Emily Samantha Ruiz, a four-year-old girl born in New York, was detained by US immigration authorities and deported to Guatemala after she and her grandfather were stopped by customs officials earlier this month.

According to the Huffington Post, little Emily was traveling home from Guatemala with her grandfather on March 11 when the pair was detained at Dulles International Airport in Washington, DC. Her grandfather, a non-citizen, was nabbed on an illegal entry charge dating back more than a decade.

Emily’s parents, also undocumented immigrants from Guatemala, claim they were given an extremely difficult choice by immigration officials: have her deported to Guatemala, or have the toddler locked up in a juvenile detention facility in the US, with the prospect of a childhood spent in foster care, away from her parents.

US Customs and Border Protection (CBP), part of the Department of Homeland Security, denies not giving Emily’s parents the opportunity to take custody of their daughter. “CBP strives to reunite U.S. citizen children with their parents. If the parents choose not to take custody of their children, CBP works with other agencies to ensure the children’s safety and well being, up to and including releasing them into the custody of other relatives,” said spokesman Michael Friel in a statement. “In this case, the parents were offered the chance to pick up the child, but elected to have her return to Guatemala with her grandfather.”

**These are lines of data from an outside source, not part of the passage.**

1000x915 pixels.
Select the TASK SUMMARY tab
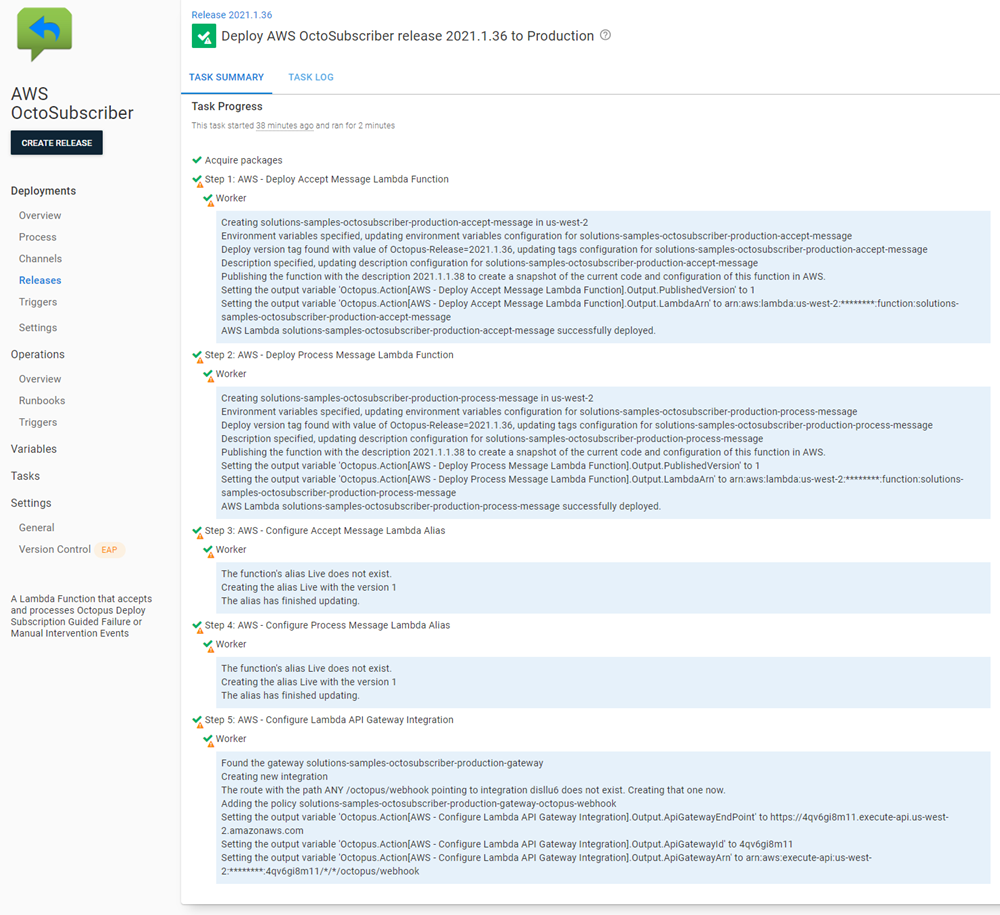point(225,77)
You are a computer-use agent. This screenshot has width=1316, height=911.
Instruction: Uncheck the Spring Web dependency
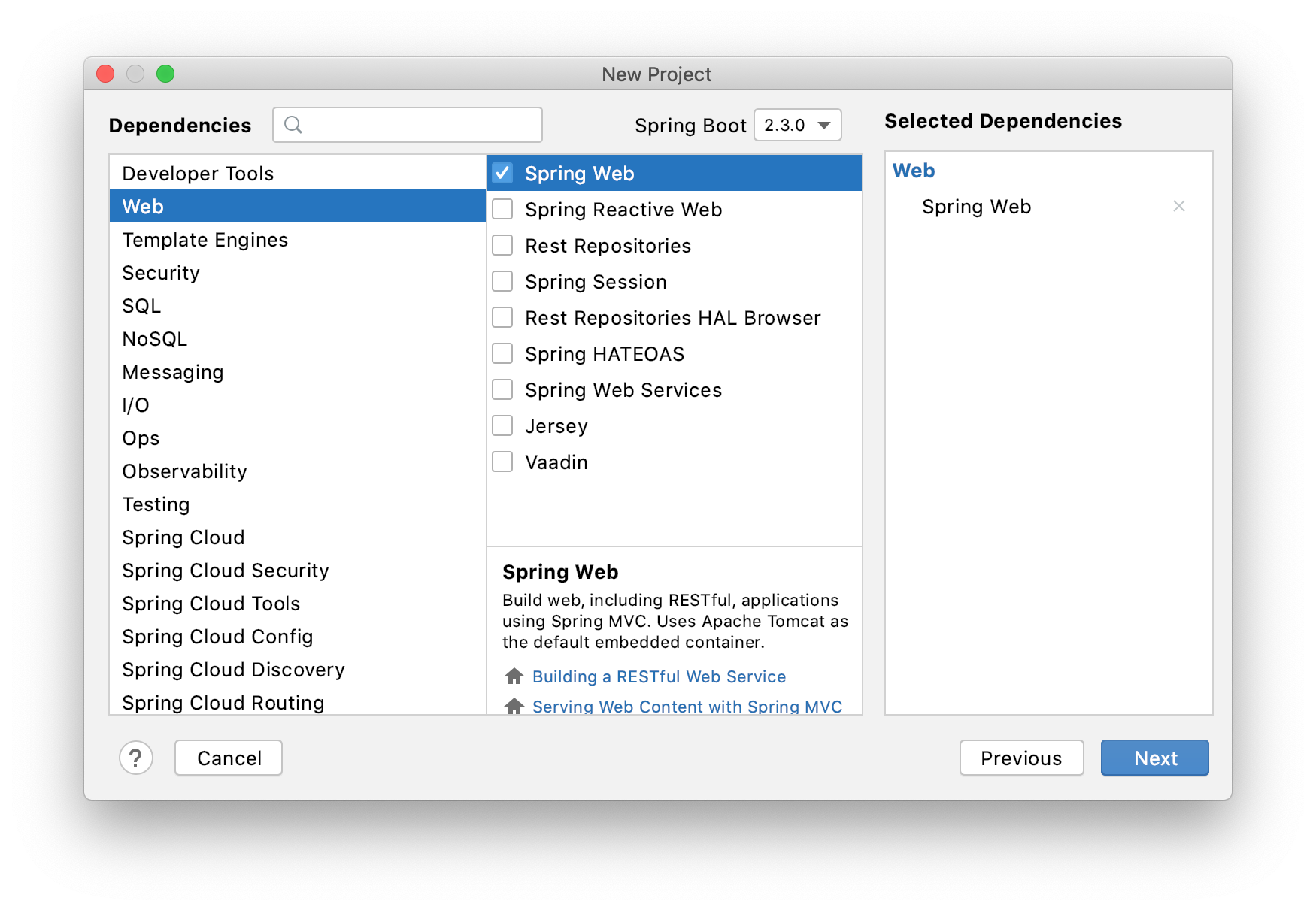[502, 172]
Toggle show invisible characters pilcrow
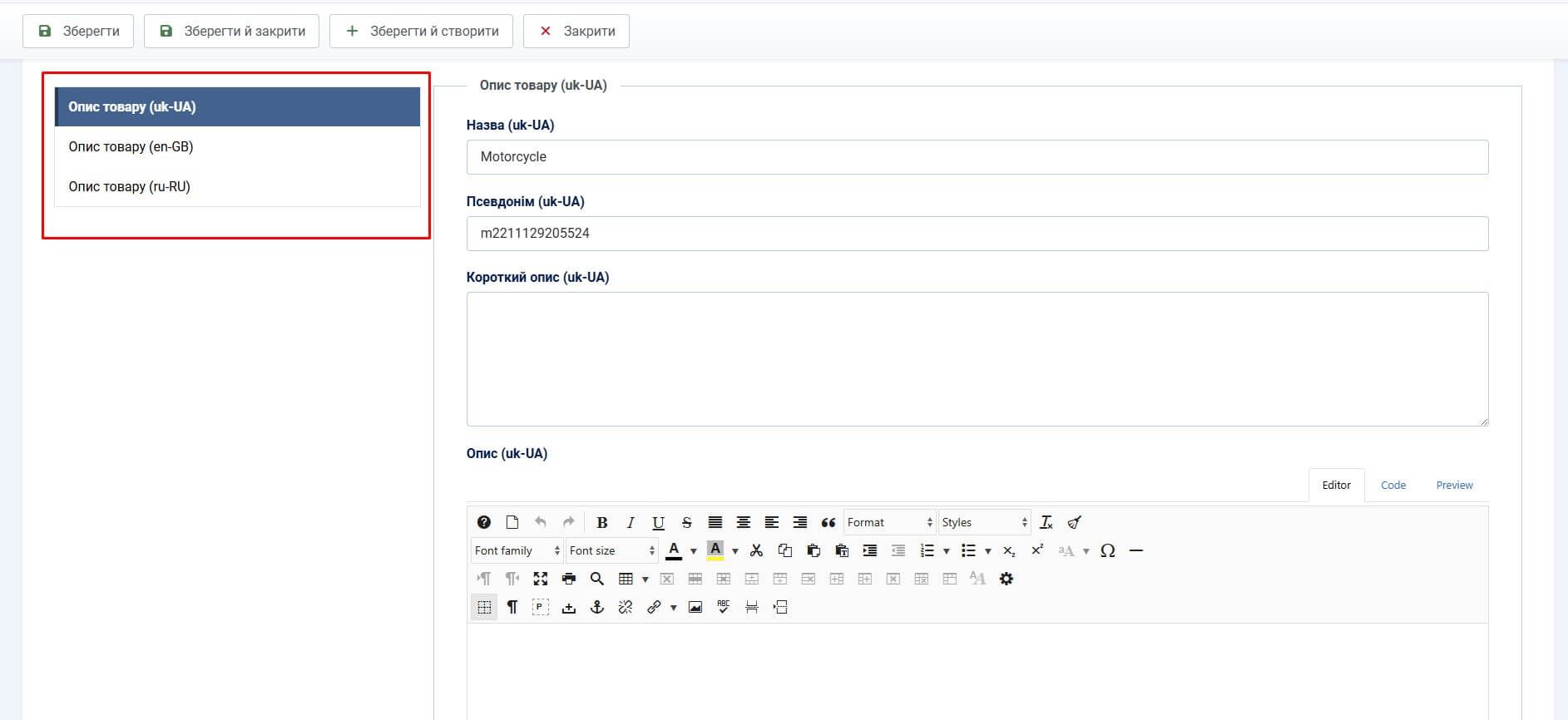The width and height of the screenshot is (1568, 720). (x=512, y=607)
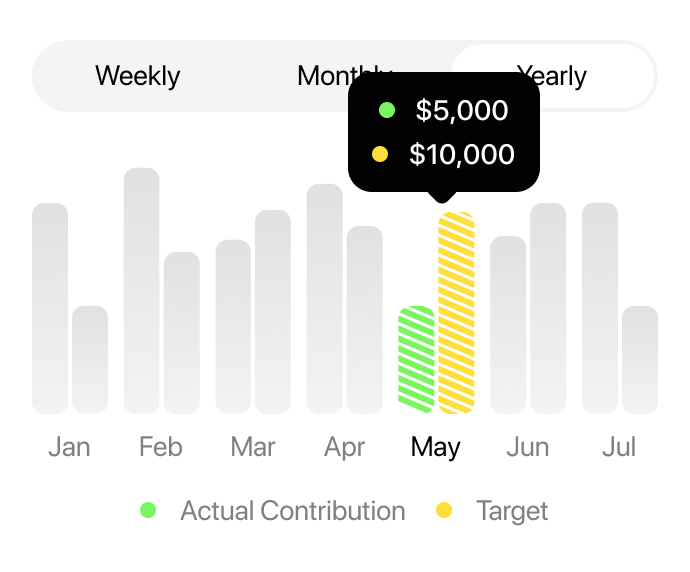Click the yellow Target legend dot
The height and width of the screenshot is (572, 690).
[x=444, y=511]
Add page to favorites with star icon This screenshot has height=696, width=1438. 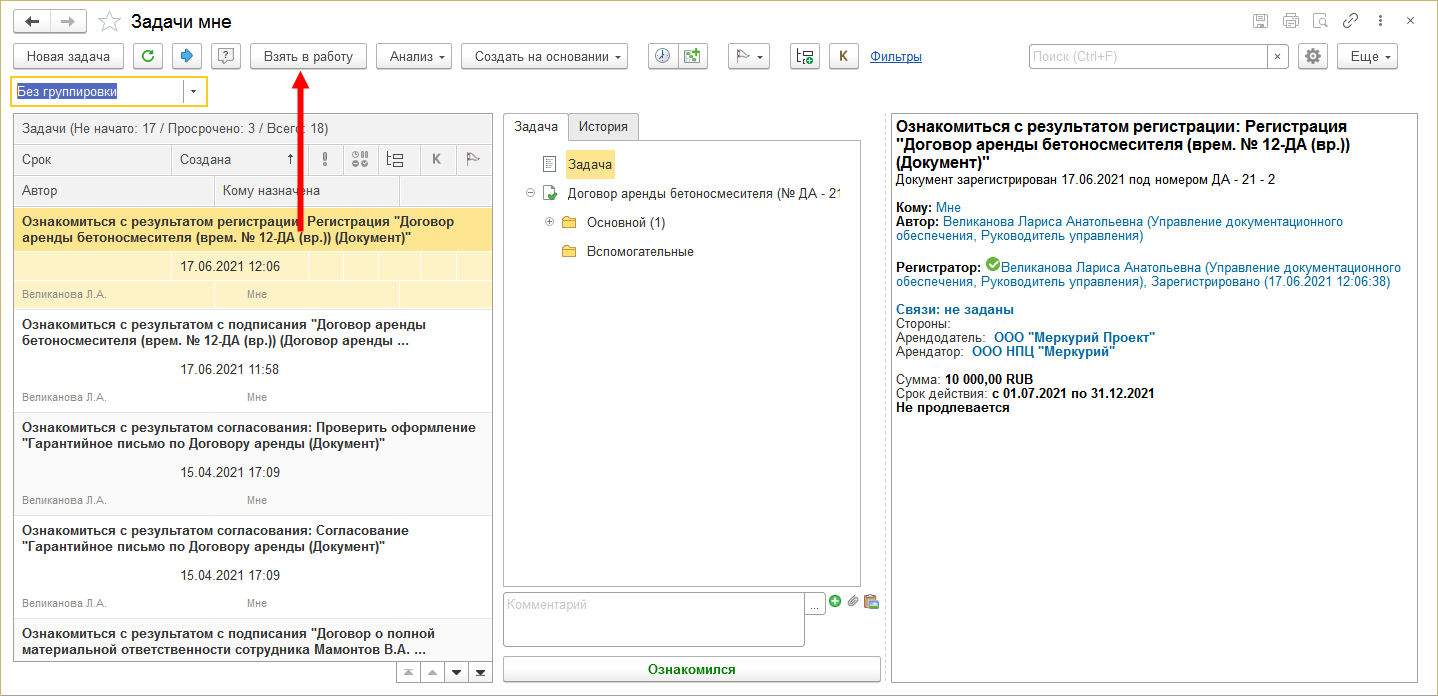111,21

Immigration attorney David Sperling is representing the Ruiz family. He says that federal officials failed to properly communicate to Emily’s father his options for picking up his daughter. “Mr. Ruiz categorically denies CBP’s allegation that he was offered an opportunity to reunite with Emily,” he said. “The person from CBP that spoke to Mr. Ruiz only spoke English, even though CBP has many officers who speak Spanish at Dulles Airport. … Since a little child was at stake, why did they fail to provide a bilingual officer to speak to Mr. Ruiz?”

Emily’s parents could have faced deportation if they attempted to pick up their daughter.

This story is likely to have a happy ending. Sperling plans to travel to Guatemala next week to retrieve Emily and re-unite her with her parents. She will be one of the lucky ones: more than 100,000 undocumented immigrant parents of children who are US citizens were deported between 1998 and 2007.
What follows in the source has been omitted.